Selected excerpt:
King & Spalding extends East Coast reach with Miami office launch

Atlanta giant appoints tobacco and consumer products trial practice head Randy Bassett as office head

Miami is a growing hub for crypto activity Shutterstock

King & Spalding is set to open an office in Miami as it looks to expand its trial, transactional and governmental capabilities and deepen its existing ties to the Sunshine State's bustling legal market. 

The office, which will be the firm’s 13th in the US and 23rd globally, will open its doors next month. A 12-partner team is set to relocate from King & Spalding’s other US sites to spearhead the launch, led by tobacco and consumer products trial practice head Randy Bassett, who will serve as office managing partner after relocating from the firm’s Atlanta headquarters.

Bassett, who has been with the firm since he began his legal career in 1992, specialises in the trial of high exposure product liability cases and has tried more than 30 cases to juries in the US. 

The twelve partners — all of whom have experience advising clients in Florida — will either be relocating full time or ‘will spend the majority of their time’ in Miami starting in February, while some 50 King & Spalding lawyers who are licensed to practice in Florida and regularly work on matters in the state will also use the office as a ‘base of operation’, the firm said on Wednesday. 

The partner team joining Bassett in Miami includes Val Leppert, Ray Persons, Harry Burnett, Jonathan Arkins, Erica Franzetti, Chris Kenny, Tom Spulak, Jeff Furr, Ursula Henninger and Cory Hohnbaum. 

Senior adviser Kendrick Meek, who represented the 17th Congressional District of Florida in the US House of Representatives between 2002 and 2010, will also be making the move. 

“The Miami office officially plants roots in a state where King & Spalding already has substantial capabilities, experience and connections,” said firm chairman Robert Hays. 

“Given Florida’s rapidly expanding economy and strategic importance more broadly in the US and Latin America, as well as the firm’s many clients with business and legal interests in the state, the Miami office will be an important hub for the firm and our clients,” he added. 

The firm’s past work in the state has included representing Florida clients in ‘hundreds’ of cases over the past two decades, including more than 100 jury trials in the past ten years. King & Spalding’s Floridian clientele includes several of the state’s largest hospital systems and healthcare providers. 

By opening a physical office in Florida, the firm said it hopes to strengthen its existing practices in the state, including its healthcare, international arbitration and mass tort and consumer class action practices. 

The office will also allow it to extend its government advocacy and public policy practice as well as its private equity, fintech and healthcare technology practices further into the Floridian market, the firm added. 

Last year, Quinn Emanuel Urquhart & Sullivan signed up Miami’s mayor, Francis Suarez, along with partners from Hogan Lovells and Greenspoon Marder to open an office in the city to tap into its expanding legal market. 

And in June US rival K&L Gates hired crypto duo Andrew Hinkes and Justin Wales from Calrton Fields in a move that boosted both its Miami and Los Angeles fintech practices. 

UK insurance giant Kennedys, meanwhile, also made some lateral moves in Miami last year when it added corporate insurance lawyer Eric Hiller as a partner alongside three associates from Clyde & Co in a bid to expand its reach into the US Virgin Islands.

Your objective:
In the article about King & Spalding's Miami office, who will be the office managing partner? These rows come from a different source than the article.

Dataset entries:
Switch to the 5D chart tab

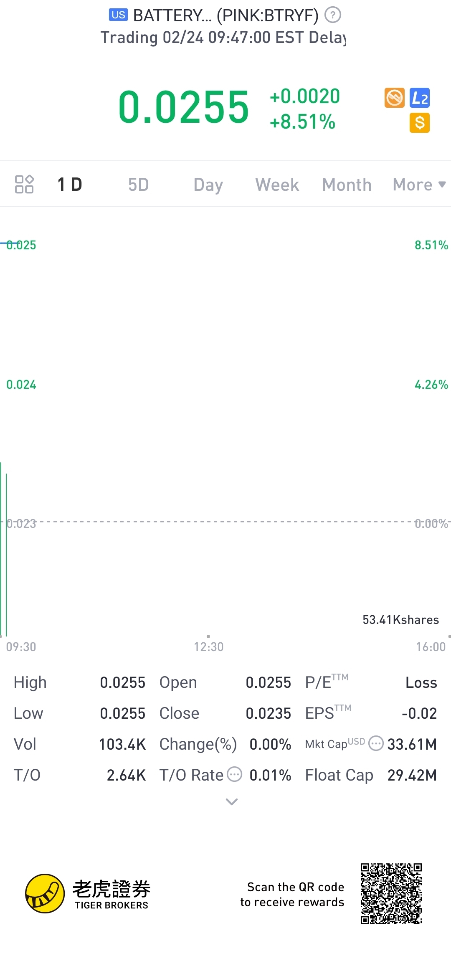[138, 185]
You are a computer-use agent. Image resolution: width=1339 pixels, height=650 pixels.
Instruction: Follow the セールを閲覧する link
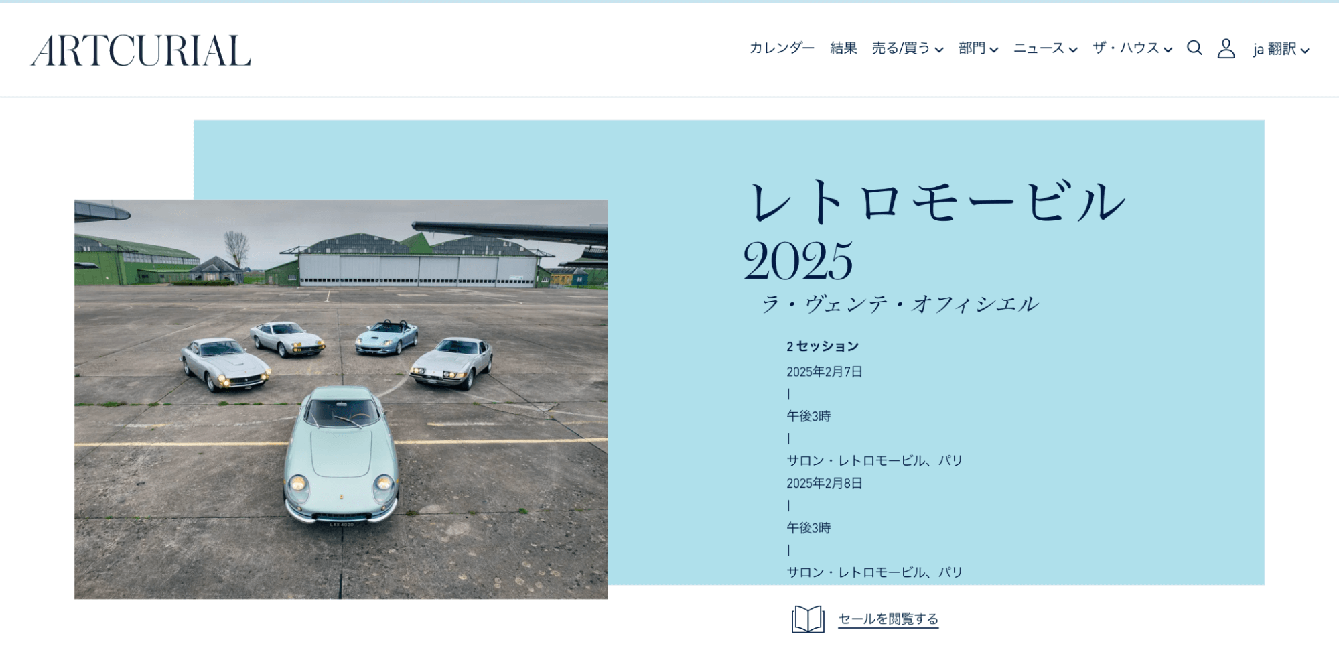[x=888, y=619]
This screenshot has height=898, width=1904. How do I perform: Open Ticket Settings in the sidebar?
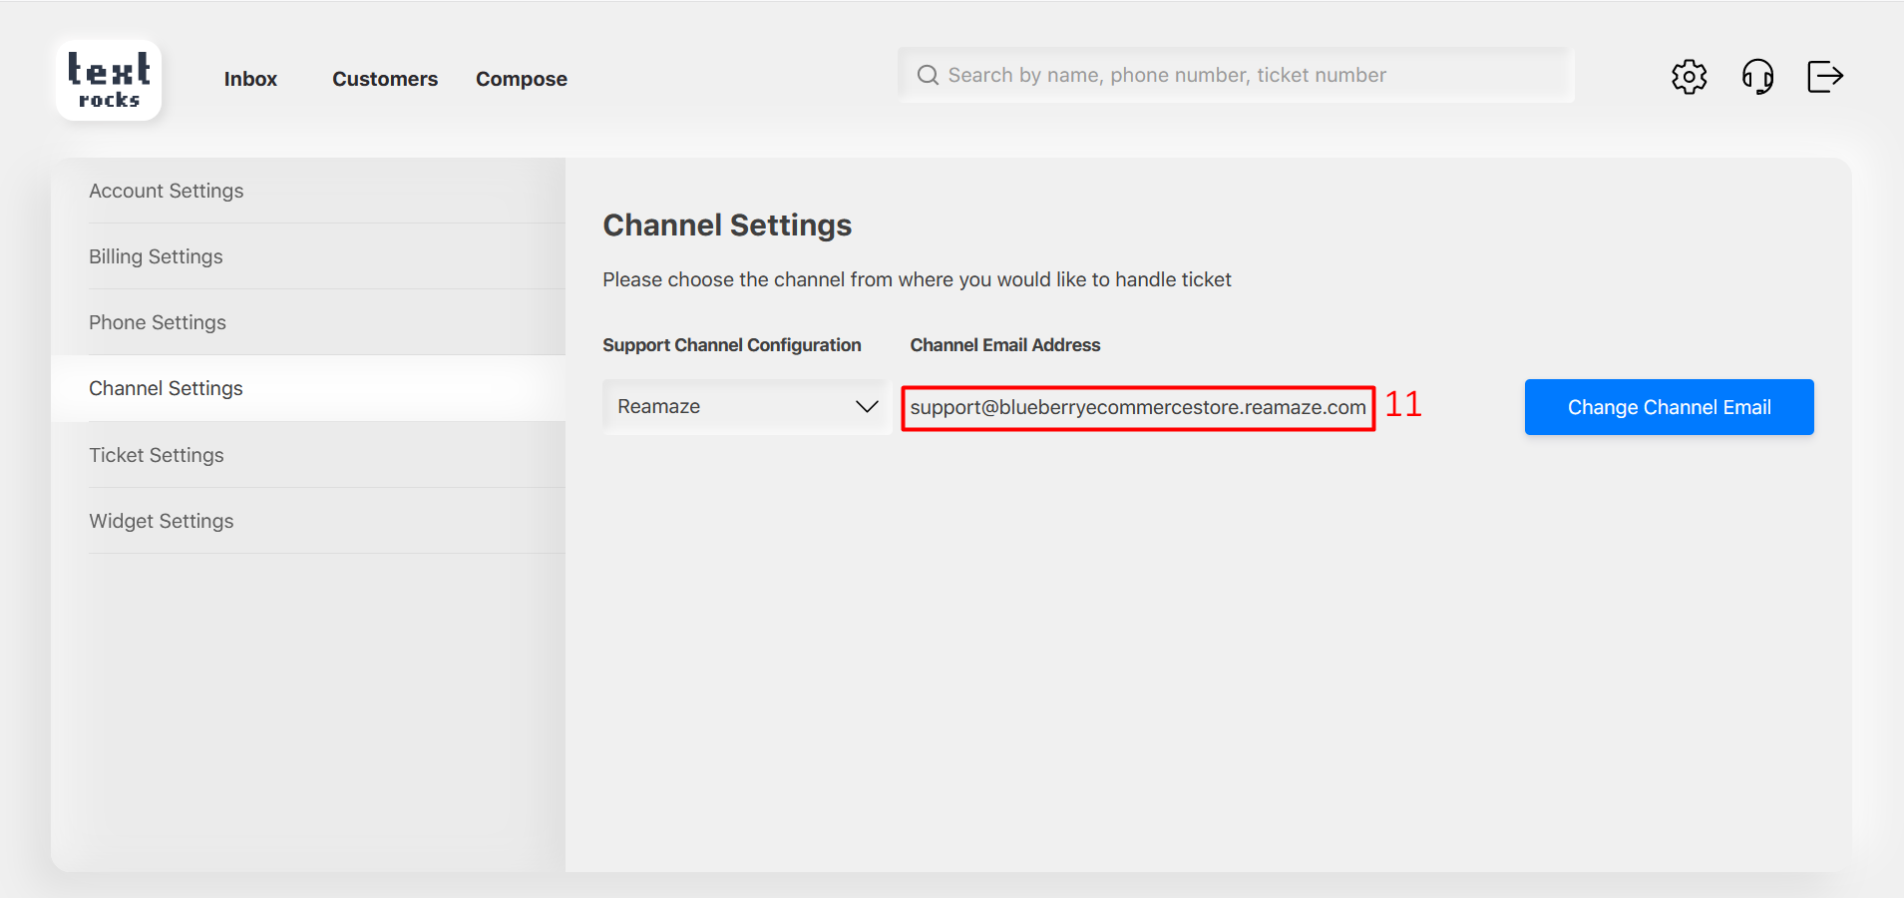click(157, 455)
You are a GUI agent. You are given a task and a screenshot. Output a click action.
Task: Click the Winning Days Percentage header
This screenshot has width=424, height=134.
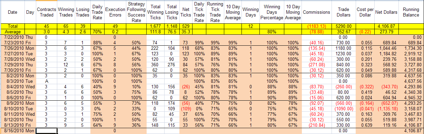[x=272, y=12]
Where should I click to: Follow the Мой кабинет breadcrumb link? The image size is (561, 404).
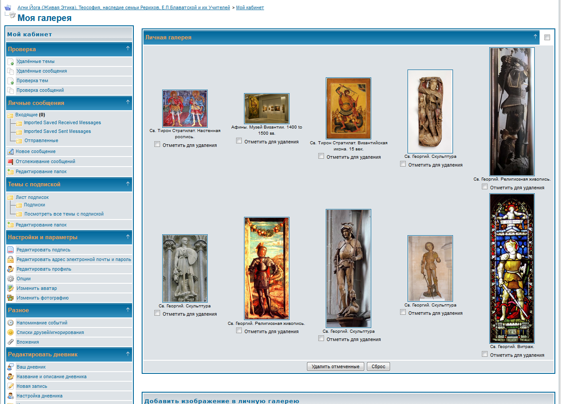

Answer to this task:
Randy Bassett